Прихоть одного из палачей, осмелившегося из природной подлости или зверского озорства ослушаться приказа начальства, обрывает это воскрешение. Мертвецы остались лежать на школьном дворе непогребенными. Но они погибли не просто великомучениками, они пали героями, победителями. Они молчали под пытками и одержали верх в неравном поединке с истязателями. Они сделали большее - одолели то жуткое наваждение, которое заживо хоронит обреченного на смерть, отрывает от товарищей, от всех на свете и толкает на невольное отречение от того, что он считал своим призванием на земле. Служение правому делу они предпочли праведническому самозакланию.
Их подвиг вырос не из по-детски простодушного упрямства Антигоны Ануйя или чуть блаженной одержимости его же Жанны д'Арк “Жаворонок”), это не запальчивый вызов, брошенный всем и вся — ослепленной толпе и кровавой диктатуре, как это было в сартровских "Мухах". “Мертвые без погребения” — пожалуй, единственная из героических трагедий французского театра XX века, на деле наследующая суровую поэзию корнелевского долга перед историей: в них нет поругания ни исторической стихии как чего-то зловредного, бессмысленно-жестокого и всегда попирающего личность, ни разума ее творцов. не раз уже освистанного и приравненного к убогому здравомыслию мещанина, хотя бы и возведенному в ранг государственной мудрости.

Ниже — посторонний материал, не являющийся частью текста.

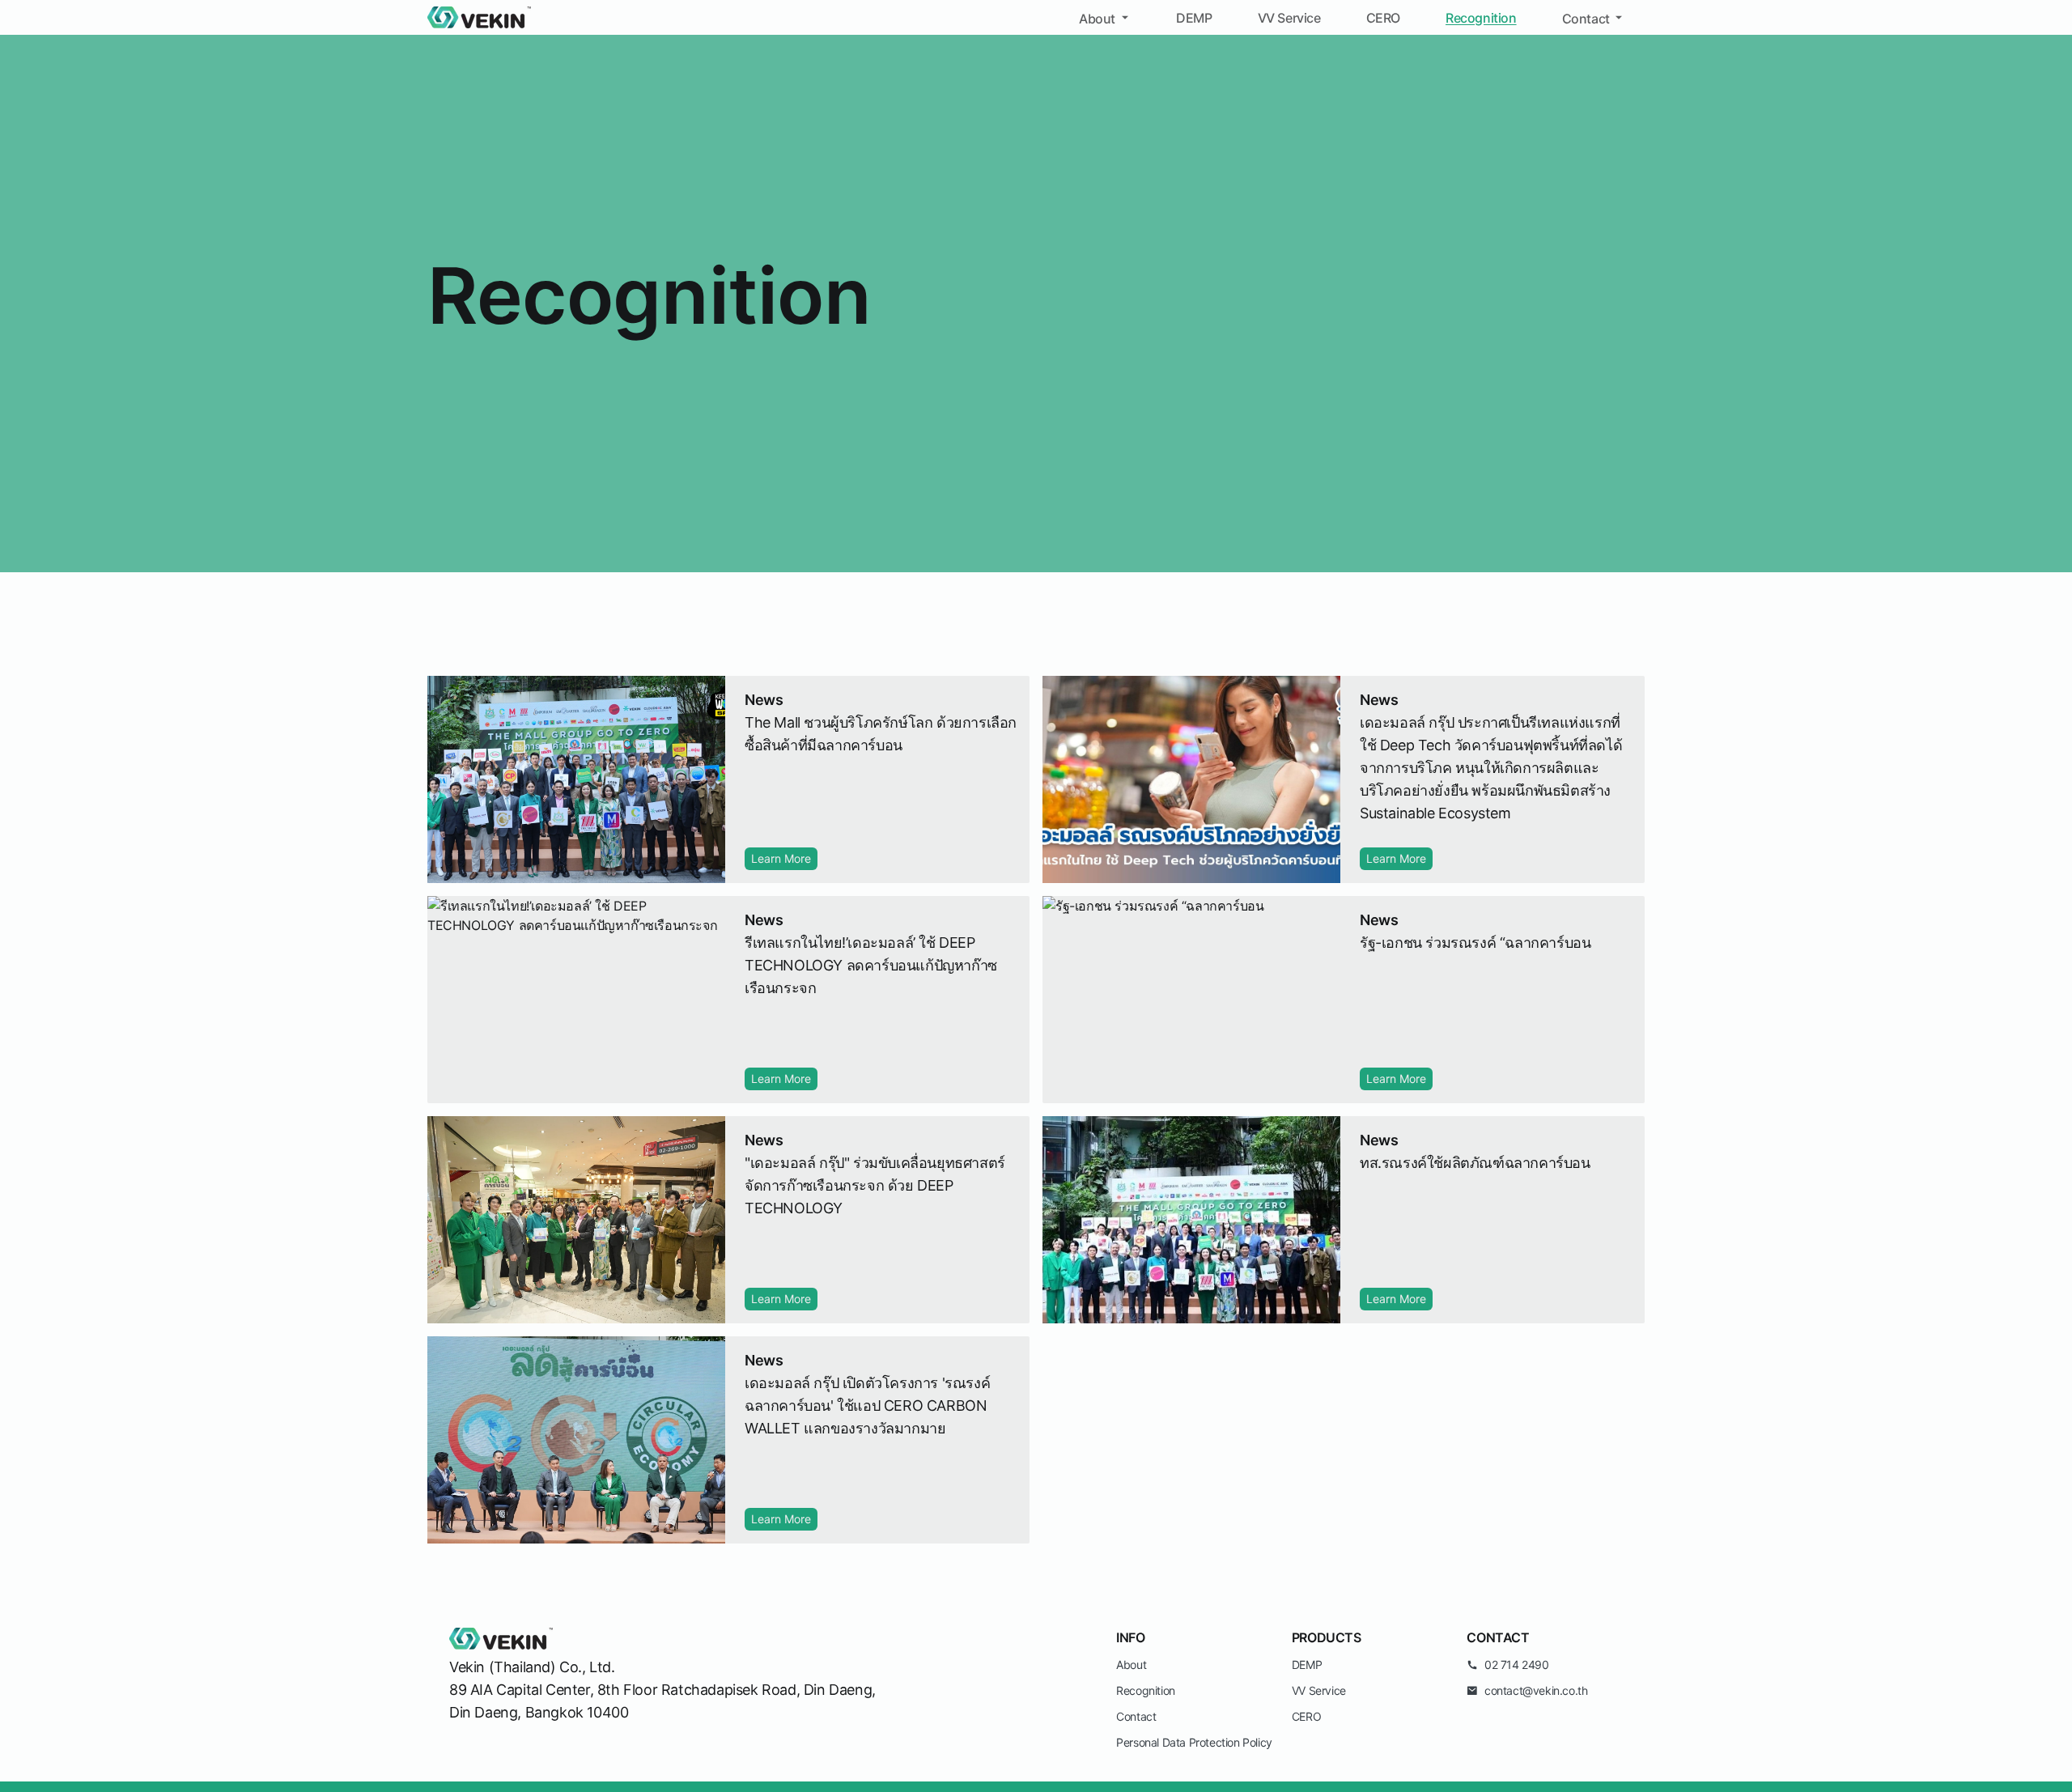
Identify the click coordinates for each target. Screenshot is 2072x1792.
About (1097, 19)
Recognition (1481, 18)
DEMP (1194, 18)
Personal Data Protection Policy (1194, 1742)
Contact (1586, 19)
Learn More (781, 858)
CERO (1383, 18)
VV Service (1289, 18)
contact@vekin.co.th (1535, 1690)
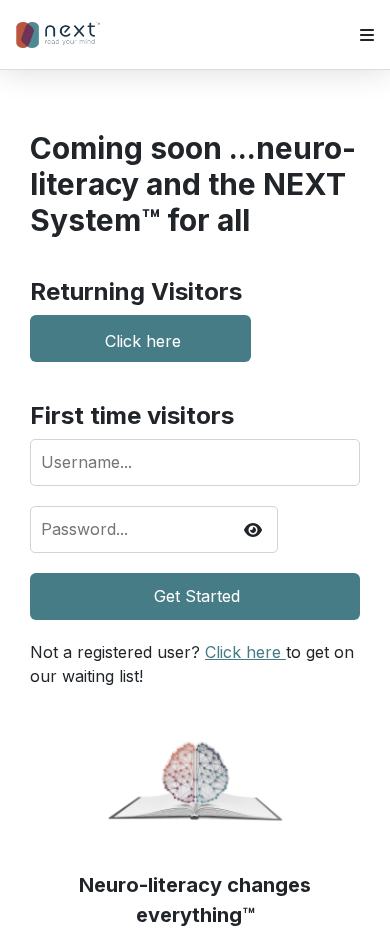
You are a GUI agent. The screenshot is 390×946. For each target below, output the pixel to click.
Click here (143, 339)
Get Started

Сартр отнюдь не закрывает глаза на историю, разрушающую и калечащую человека, просто он доверяет и другой истории — той, Но созидает, строит настоящие души. Он знает, что фашизм делает обывателя скотом, но не заблуждается насчет героики по наитию, страсти во что бы то ни стало отринуть прах земной, не взрослея. На очной ставке с врагом он как раз заставляет пойманных партизан резко повзрослеть, перейти от ничего не желающего слушать “нет” мужественному “да” — “да” вовсе не приспособленческому, а гораздо более грозному и воинственному. За этим “да” жизни — мощь зрелого ума, научившегося не только проклинать неразумно заведенный строй общества, но и его переделывать. И постигшего, что трудиться и приносить зримую пользу на поле истории — занятие порой неблагодарное, часто мучительное и достаточно скромное, зато в высшей степени достойное. Здесь нелегко, тут мало быть страстотерпцем, мыслители и работники — куда полезнее.